» 解答すべき設問:
A. 抽出テキストの「比較例2は、表面未重合量は122μg/mmと、表面未重合層が形成されていた。」から「た。その結果を表1に示した。」までを、一字も変えずに書き写してください。
B. 抽出テキストの実施例6で液材に混合された成分を、抽出テキスト中の略号と配合量で、一行に一つずつすべて挙げてください。
C. 抽出テキストに基づき、次の問いに答えてください。
(i) 比較例1の表面未重合量はいくらでしたか。
(ii) 比較例2は、どの実施例と同様に評価を行いましたか。
(iii) 実施例6の結果は、どの表に示されましたか。

実施例2~5はいずれも表面未重合層はほとんど形成されていなかった。
【0091】
比較例1
B-1:1,3―ビス[(3-メチルブタ-2-エン―1-イル)オキシ]プロパン-2-オールを配合しない他は、実施例1と同様に評価を行った。その結果を表2に示した。
【0092】
【表2】
【0093】
比較例1は(B)プレニルオキシ基含有化合物を含まないため、表面未重合量は143μg/mmと、表面未重合層が形成されていた。
【0094】
比較例2
B-1:1,3―ビス[(3-メチルブタ-2-エン―1-イル)オキシ]プロパン-2-オールを配合しない他は、実施例3と同様に評価を行った。その結果を表2に示した。
比較例2は、表面未重合量は122μg/mmと、表面未重合層が形成されていた。
【0095】
実施例6
HPr50質量部、ND50質量部、B-1:1,3―ビス[(3-メチルブタ-2-エン―1-イル)オキシ]プロパン-2-オールを1質量部、DEPT1質量部を混合して得られた液材と、PEMA200質量部、BPO2質量部を混合して得られた粉材とを混合し、表面未重合量及び練和時間を評価した。その結果を表1に示した。

» 提供資料:
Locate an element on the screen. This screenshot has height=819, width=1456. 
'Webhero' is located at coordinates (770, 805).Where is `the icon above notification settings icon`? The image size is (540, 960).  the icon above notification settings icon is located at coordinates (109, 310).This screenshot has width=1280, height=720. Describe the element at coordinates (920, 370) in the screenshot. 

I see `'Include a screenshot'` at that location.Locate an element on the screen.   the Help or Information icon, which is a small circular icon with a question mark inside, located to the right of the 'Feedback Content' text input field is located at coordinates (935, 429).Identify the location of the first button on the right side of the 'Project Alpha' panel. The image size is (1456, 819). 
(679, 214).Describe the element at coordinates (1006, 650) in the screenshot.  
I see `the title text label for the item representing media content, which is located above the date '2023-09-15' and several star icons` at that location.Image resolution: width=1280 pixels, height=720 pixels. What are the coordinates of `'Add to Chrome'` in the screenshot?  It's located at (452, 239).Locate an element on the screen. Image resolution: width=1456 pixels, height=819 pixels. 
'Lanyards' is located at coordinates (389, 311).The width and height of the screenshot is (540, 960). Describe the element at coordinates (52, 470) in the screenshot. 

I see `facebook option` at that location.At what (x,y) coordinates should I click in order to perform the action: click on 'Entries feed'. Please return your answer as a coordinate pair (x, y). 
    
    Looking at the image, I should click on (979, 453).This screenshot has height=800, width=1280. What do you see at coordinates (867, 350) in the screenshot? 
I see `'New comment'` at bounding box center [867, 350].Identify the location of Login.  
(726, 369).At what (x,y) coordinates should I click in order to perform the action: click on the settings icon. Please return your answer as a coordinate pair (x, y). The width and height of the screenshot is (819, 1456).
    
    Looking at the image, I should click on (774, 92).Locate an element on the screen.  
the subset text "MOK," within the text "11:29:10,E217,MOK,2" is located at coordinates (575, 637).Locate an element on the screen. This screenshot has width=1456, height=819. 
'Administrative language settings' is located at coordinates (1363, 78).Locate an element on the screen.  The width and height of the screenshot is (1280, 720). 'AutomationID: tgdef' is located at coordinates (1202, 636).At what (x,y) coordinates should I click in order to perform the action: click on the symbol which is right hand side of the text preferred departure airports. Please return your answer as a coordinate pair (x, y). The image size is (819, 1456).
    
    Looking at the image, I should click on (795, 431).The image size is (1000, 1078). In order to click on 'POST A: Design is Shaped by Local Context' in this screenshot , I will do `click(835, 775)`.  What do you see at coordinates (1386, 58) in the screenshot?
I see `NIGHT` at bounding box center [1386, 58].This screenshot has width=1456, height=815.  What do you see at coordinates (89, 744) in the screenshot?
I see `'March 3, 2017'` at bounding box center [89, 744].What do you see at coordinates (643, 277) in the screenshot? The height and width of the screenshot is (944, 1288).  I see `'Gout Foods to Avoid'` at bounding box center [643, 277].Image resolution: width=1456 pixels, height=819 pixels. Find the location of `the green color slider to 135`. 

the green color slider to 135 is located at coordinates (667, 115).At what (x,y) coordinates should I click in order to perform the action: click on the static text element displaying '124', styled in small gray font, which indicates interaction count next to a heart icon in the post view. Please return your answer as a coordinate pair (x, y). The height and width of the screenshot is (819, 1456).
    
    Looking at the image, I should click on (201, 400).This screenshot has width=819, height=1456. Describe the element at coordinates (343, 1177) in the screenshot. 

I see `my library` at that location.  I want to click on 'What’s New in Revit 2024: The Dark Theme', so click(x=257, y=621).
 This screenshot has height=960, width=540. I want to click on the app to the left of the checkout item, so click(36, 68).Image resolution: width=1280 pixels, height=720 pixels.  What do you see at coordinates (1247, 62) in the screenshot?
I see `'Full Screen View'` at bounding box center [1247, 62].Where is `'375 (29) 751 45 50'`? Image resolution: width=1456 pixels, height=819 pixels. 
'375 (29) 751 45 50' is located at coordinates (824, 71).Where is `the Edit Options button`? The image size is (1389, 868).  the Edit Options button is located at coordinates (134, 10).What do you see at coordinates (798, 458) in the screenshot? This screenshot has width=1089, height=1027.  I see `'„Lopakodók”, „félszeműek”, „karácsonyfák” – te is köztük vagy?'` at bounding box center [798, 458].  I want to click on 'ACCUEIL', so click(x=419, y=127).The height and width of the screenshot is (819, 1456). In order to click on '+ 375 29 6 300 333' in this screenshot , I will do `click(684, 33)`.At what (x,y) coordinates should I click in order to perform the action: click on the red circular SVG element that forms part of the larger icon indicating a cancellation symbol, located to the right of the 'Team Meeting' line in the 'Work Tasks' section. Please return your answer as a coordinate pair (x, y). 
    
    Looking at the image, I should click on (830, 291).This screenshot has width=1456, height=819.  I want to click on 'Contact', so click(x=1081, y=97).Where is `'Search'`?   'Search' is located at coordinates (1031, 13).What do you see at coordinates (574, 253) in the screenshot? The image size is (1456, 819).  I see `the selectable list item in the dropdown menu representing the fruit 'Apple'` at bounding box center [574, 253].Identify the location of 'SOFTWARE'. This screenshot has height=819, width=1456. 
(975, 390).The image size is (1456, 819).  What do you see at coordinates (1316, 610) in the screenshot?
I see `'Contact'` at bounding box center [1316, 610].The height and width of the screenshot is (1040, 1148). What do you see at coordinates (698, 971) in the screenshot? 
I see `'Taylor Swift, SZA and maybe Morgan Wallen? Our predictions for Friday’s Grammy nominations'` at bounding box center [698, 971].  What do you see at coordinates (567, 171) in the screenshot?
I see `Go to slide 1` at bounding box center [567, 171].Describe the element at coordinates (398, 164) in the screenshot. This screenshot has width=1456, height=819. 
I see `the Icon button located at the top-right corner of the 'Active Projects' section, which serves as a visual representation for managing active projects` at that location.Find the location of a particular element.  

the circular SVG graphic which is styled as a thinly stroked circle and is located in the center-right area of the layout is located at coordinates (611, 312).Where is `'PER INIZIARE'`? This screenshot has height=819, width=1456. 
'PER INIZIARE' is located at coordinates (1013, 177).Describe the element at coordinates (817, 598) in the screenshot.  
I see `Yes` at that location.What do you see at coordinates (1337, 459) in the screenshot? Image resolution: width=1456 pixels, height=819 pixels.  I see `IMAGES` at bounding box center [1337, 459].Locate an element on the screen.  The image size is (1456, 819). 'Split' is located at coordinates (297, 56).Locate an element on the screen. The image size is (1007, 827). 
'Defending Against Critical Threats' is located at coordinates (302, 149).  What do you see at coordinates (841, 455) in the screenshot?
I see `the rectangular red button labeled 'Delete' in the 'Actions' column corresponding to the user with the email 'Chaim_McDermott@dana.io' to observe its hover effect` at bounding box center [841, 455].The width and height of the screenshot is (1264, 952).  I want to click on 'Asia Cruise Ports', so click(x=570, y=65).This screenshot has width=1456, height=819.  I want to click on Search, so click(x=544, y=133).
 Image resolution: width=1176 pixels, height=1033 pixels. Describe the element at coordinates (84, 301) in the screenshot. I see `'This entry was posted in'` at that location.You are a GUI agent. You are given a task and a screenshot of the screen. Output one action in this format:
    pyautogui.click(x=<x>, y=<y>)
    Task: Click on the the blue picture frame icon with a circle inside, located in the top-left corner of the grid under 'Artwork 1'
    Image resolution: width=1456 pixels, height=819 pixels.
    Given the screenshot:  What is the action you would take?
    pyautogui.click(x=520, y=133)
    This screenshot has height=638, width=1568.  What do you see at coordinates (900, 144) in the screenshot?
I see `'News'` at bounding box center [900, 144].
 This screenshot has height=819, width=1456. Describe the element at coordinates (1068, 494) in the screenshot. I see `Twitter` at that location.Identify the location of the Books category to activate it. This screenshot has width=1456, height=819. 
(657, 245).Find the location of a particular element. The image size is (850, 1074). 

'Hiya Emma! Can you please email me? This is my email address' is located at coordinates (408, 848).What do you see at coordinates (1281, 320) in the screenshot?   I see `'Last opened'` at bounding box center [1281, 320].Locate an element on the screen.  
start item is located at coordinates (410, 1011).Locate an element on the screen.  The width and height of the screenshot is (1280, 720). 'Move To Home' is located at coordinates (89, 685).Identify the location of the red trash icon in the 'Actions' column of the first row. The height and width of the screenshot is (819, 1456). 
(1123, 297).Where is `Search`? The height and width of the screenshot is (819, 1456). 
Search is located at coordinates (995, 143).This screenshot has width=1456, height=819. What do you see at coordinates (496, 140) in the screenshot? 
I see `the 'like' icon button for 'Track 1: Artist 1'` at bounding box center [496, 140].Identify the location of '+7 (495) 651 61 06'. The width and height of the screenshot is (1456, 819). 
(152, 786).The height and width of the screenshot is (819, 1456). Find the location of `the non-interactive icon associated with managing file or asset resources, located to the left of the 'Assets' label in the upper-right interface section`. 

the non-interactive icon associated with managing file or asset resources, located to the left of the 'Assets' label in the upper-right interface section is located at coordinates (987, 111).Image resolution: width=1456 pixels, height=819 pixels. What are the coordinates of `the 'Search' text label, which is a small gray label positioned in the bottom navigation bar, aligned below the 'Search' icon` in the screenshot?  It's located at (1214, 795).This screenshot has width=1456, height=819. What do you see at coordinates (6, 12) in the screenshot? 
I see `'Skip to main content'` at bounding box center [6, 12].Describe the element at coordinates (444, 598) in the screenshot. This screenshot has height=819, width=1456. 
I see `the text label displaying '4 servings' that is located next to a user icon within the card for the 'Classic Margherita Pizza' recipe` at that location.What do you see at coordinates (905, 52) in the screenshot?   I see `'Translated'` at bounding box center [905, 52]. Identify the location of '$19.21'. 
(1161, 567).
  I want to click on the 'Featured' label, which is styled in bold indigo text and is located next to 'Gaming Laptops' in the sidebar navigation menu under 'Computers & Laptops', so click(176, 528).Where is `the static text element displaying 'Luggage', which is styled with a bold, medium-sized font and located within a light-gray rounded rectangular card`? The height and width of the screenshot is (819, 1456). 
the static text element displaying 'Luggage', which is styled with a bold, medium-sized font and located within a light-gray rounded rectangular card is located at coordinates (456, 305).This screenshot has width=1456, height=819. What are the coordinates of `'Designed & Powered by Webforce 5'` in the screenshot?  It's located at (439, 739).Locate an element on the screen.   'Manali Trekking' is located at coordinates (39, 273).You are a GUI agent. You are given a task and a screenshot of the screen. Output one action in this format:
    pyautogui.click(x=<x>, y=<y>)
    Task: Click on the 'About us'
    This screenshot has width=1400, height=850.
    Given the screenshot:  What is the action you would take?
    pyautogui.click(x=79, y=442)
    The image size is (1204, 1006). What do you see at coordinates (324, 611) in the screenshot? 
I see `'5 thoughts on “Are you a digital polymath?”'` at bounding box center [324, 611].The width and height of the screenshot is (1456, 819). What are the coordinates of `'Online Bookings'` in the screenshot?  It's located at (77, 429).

» 設問別の解答:
A.
比較例2は、表面未重合量は122μg/mmと、表面未重合層が形成されていた。
【0095】
実施例6
HPr50質量部、ND50質量部、B-1:1,3―ビス[(3-メチルブタ-2-エン―1-イル)オキシ]プロパン-2-オールを1質量部、DEPT1質量部を混合して得られた液材と、PEMA200質量部、BPO2質量部を混合して得られた粉材とを混合し、表面未重合量及び練和時間を評価した。その結果を表1に示した。

B.
HPr：50質量部
ND：50質量部
B-1：1質量部
DEPT：1質量部

C.
(i) 143μg/mm
(ii) 実施例3
(iii) 表1